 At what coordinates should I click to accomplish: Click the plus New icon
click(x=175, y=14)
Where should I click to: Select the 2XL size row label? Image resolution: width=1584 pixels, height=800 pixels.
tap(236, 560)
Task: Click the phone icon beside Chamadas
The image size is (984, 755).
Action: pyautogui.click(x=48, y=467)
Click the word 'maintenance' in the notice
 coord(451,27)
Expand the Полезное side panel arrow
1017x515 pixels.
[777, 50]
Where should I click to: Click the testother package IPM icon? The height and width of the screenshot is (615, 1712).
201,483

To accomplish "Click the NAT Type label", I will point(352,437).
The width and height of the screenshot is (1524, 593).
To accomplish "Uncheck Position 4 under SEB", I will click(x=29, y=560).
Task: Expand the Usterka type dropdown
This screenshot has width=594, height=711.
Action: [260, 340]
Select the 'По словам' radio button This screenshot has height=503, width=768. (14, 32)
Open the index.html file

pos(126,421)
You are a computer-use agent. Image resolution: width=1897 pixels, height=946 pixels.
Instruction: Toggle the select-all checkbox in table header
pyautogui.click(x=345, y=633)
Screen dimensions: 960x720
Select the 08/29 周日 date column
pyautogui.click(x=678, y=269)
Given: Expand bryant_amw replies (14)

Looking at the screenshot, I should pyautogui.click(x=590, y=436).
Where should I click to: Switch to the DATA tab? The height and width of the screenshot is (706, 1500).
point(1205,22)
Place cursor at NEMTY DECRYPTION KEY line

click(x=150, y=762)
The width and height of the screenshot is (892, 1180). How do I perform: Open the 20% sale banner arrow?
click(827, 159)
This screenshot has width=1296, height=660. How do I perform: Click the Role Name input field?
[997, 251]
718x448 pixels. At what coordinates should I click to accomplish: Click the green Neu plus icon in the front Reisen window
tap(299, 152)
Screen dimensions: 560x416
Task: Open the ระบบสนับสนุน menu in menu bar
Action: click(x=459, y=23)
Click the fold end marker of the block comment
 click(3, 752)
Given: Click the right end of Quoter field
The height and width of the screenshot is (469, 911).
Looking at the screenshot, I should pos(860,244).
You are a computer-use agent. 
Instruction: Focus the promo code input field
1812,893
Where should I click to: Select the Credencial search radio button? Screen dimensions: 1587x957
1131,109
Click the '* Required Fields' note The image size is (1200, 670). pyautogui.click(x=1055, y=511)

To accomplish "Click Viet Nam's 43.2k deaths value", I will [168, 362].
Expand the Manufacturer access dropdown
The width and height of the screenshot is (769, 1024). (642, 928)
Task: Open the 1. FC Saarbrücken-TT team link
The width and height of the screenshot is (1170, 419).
● ● ●
▶ TO DO
Copy out the rows above verbatim, from their beginning through the line containing "Action: pyautogui.click(x=48, y=467)", with both ends included.

▶ EXERCISE OUTPUT
 At what coordinates should I click to accomplish: Click the plus New icon
click(x=175, y=14)
Where should I click to: Select the 2XL size row label? Image resolution: width=1584 pixels, height=800 pixels.
tap(236, 560)
Task: Click the phone icon beside Chamadas
The image size is (984, 755).
Action: pyautogui.click(x=48, y=467)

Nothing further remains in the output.